De ontwikkelingsland-kaart kent drie niveaus.

Het bovenste niveau ‘Leiderschap’, waarin het formuleren van visie/missie/doelstellingen/houding & gedrag centraal staan. Waar wil het management zijn over een bepaalde periode en wat vragen zij dan van alle medewerkers?
Ziet het management de visie als een DROOM? Zien zij hun missie als een OPGAVE? Beschouwen zij doelen als een KUNST? Begrijpen zij dat HOUDING & GEDRAG van de medewerker het verschil maken?

Het middelste niveau ‘Samenwerken & Communiceren’. Wij begeleiden teambuildingsdagen, waar wij inzetten op:
– ontwikkelen van TEAMGEEST, KRACHT, CULTUUR, SAMENWERKEN en ECHT COMMUNICEREN
– met elkaar focussen op de organisatie WAARDEN
– het op tafel krijgen van ‘Het Gedoe’ binnen de organisatie. Wij doorlopen het proces van het inzichtelijk maken van het gedoe, het bespreekbaar maken en het in gezamenlijkheid oplossen van het gedoe, op een manier die voor alle betrokkenen acceptabel is.
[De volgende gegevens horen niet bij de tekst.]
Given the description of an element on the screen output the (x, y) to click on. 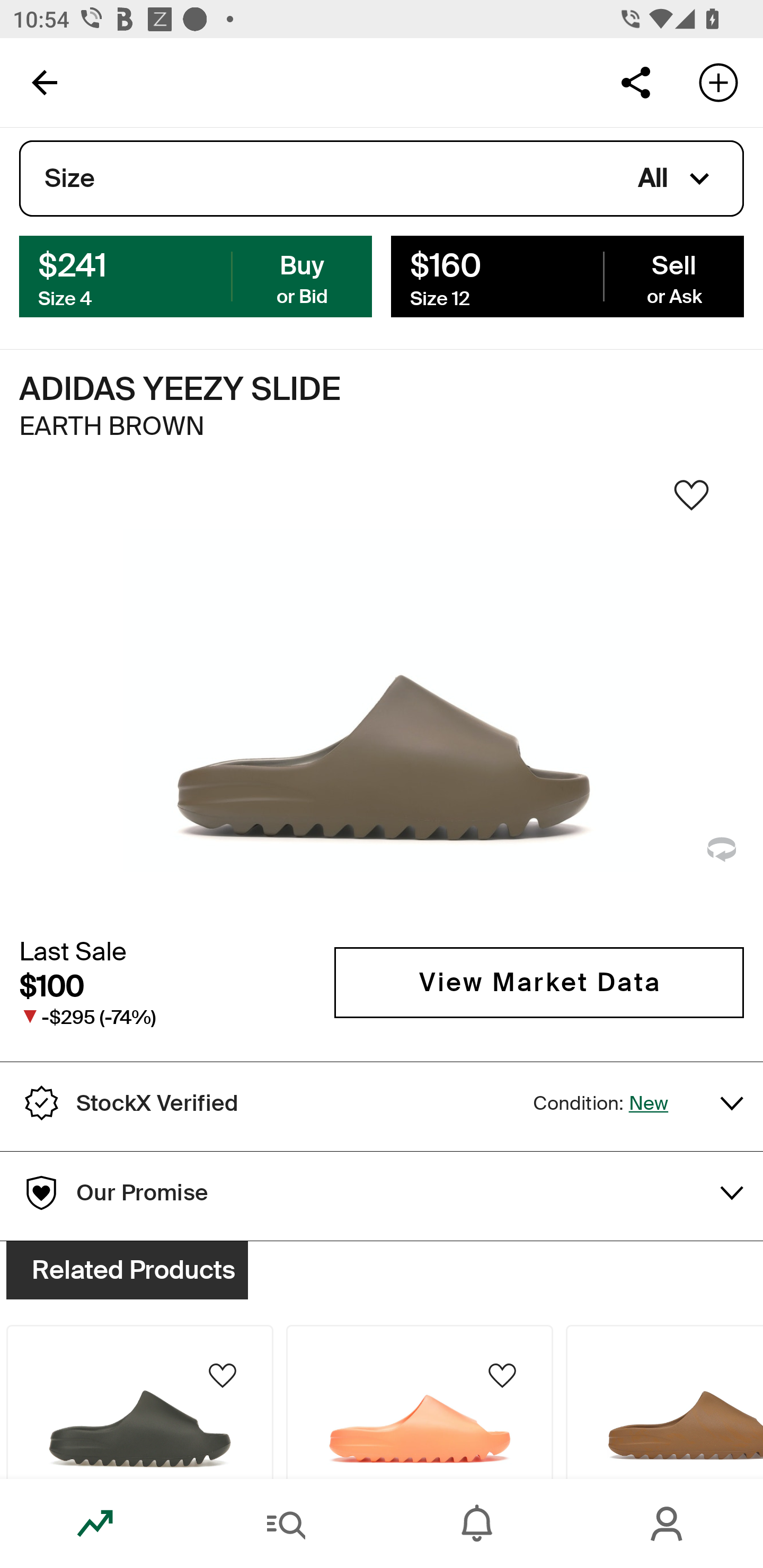
SpringNewArrivals-KithStussy_Primary_Mobile.jpg (381, 322)
Share (635, 81)
Add (718, 81)
Size All (381, 178)
$241 Buy Size 4 or Bid (195, 275)
$160 Sell Size 12 or Ask (566, 275)
View Market Data (538, 982)
Product Image (139, 1401)
Product Image (419, 1401)
Product Image (664, 1401)
Search (285, 1523)
Inbox (476, 1523)
Account (667, 1523)
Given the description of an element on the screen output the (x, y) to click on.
Het onderste niveau ‘Persoonlijke Ontwikkeling’ heeft betrekking de persoonlijke groei van de medewerker. Naast vakgerichte opleidingen is persoonlijke ontwikkeling óók belangrijk voor de groei van de medewerker (leidinggevende is ook medewerker).
(Team/conflict/individuele) coaching en supervisie kunnen hiervoor ingezet worden.

Met de Ontwikkelingsland-kaart maakt de medewerker de reis van zijn werkbare leven. De reis vraagt de nodige voorbereiding, vraagt een actieve deelname tijdens de (team) bijeenkomsten en vraagt commitment met de uitkomsten en in gang te zetten veranderingen.

Afhankelijk van de vraag van de opdrachtgever kan of een deel van de kaart bij het programma betrokken worden of de gehele kaart krijgt de aandacht. Het programma kan uit één of meerdere dagen bestaan. Indien de kaart onderdeel uit maakt van het programma wordt de kaart verder samen met de deelnemers ontwikkeld en wordt deze op vinyl gedrukt, zodat de kaart(en) ergens in de organisatie kan worden opgehangen. Dit geeft de deelnemers een blijvende herinnering aan het programma en biedt de mogelijkheid om gemaakte afspraken te blijven volgen op naleving en biedt natuurlijk gedrag van de betrokkenen om elkaar feedback te geven en te blijven focussen op de toekomst. De ontwikkelingsland-kaart draagt bij aan de borging van de veranderingen in de organisatie.

De reis die de medewerker maakt gaat van het verleden, via het heden naar de toekomst. De gewenste koers (visie/missie/doelen/doelstellingen/houding en gedrag) wordt door het (hoger) management vastgesteld en krijgt zijn plek op de Ontwikkelingsland-kaart. Dat wordt de stip op de horizon. Centraal op de Ontwikkelingsland-kaart staat de stad ‘Omdenken’. In deze stad vindt de transformatie plaats van ervaringen uit het verleden naar het gewenste einddoel. Dat gewenste einddoel kan op persoonsniveau liggen (ik), op het samenwerken en communiceren (wij) als op leiderschap (het).

Naast het gebruik van de ontwikkelingsland-kaart worden diverse theorieën, oefenvormen en actieve oefeningen gebruikt.